____ DATASET RECORDS

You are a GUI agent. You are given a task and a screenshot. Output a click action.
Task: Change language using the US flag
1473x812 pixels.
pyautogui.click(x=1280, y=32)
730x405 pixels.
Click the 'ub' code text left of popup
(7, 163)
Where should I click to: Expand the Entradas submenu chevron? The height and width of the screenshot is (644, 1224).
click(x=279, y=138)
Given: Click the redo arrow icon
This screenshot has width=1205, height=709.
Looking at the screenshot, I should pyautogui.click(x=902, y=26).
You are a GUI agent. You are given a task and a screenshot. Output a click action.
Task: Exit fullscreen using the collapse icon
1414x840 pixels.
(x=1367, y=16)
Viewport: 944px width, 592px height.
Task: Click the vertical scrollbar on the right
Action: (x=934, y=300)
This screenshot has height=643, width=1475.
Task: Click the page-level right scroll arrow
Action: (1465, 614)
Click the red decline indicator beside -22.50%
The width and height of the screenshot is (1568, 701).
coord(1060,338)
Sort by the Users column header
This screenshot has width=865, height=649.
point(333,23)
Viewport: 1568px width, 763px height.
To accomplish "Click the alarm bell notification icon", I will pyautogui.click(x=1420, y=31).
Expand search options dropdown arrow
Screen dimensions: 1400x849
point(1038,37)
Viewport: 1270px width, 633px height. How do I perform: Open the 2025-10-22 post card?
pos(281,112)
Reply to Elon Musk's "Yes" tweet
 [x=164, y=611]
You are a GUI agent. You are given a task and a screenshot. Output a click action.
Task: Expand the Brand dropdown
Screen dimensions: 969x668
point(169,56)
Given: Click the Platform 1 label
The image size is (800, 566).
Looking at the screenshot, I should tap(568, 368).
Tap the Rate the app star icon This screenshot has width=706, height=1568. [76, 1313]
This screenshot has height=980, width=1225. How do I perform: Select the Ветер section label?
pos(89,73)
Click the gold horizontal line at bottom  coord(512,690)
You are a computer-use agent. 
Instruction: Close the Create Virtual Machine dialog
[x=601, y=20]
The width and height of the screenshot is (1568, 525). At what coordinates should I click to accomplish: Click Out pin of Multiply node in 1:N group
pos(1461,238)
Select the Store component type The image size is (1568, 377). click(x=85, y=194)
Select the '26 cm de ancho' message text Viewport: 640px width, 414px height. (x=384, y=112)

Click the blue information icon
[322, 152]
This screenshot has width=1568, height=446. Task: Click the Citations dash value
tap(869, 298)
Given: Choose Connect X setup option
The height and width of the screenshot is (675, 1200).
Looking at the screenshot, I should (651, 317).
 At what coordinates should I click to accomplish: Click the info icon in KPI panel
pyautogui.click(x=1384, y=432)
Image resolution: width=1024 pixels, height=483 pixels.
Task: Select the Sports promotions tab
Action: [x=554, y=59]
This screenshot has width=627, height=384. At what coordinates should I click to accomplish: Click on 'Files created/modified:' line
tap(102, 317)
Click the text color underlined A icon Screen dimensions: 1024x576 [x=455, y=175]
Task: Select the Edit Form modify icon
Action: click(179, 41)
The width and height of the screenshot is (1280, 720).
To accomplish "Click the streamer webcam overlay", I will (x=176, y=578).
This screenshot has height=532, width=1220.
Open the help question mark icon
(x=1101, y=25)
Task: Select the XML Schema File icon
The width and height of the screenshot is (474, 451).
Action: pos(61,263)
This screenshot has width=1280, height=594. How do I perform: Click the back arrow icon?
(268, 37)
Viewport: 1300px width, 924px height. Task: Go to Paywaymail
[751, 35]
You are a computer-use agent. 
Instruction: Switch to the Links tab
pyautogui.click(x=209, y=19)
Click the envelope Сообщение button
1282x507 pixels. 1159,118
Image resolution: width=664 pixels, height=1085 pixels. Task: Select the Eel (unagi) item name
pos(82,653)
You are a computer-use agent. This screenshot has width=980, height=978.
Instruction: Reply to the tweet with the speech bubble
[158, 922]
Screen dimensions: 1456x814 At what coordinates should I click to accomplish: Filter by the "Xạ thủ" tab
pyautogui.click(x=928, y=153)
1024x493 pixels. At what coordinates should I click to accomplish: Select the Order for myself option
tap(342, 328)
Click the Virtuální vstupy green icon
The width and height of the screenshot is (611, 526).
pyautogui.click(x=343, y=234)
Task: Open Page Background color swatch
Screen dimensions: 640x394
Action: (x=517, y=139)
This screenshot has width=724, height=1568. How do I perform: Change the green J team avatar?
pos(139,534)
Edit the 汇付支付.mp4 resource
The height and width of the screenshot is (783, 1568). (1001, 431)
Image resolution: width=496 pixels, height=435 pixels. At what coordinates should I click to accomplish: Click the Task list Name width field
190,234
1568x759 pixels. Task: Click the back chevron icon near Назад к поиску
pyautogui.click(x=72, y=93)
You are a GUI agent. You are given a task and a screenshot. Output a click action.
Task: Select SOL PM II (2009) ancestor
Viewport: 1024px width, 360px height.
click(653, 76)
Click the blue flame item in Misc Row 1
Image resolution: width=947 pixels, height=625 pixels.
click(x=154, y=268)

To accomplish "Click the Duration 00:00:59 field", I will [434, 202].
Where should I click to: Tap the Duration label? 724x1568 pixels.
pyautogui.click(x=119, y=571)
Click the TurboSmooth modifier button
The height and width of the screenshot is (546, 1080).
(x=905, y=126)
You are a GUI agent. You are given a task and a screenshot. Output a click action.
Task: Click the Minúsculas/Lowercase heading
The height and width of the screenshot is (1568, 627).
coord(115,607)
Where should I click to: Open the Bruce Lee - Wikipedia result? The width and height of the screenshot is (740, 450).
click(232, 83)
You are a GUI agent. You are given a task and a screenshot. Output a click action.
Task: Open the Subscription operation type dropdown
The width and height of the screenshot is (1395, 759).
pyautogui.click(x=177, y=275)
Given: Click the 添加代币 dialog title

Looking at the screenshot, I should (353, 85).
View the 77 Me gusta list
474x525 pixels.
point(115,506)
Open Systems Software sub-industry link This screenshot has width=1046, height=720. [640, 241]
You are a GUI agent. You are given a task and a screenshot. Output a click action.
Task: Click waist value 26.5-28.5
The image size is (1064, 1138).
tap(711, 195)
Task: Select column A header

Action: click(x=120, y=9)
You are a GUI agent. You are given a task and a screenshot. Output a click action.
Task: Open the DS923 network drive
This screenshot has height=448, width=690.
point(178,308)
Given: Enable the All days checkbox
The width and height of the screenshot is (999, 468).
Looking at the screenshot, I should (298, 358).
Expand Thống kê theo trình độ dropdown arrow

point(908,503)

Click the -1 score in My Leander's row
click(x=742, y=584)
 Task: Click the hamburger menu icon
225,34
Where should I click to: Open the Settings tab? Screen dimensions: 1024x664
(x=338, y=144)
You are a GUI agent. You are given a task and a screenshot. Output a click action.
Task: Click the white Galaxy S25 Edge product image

________

• [WORK INSTRUCTIONS]:
Which of the lines above hold the string "will"? Pick each of them out.

• [OUTPUT OF THE EXERCISE]:
To accomplish "Click the alarm bell notification icon", I will pyautogui.click(x=1420, y=31).
To accomplish "Click the streamer webcam overlay", I will (x=176, y=578).
To accomplish "Click the Duration 00:00:59 field", I will [434, 202].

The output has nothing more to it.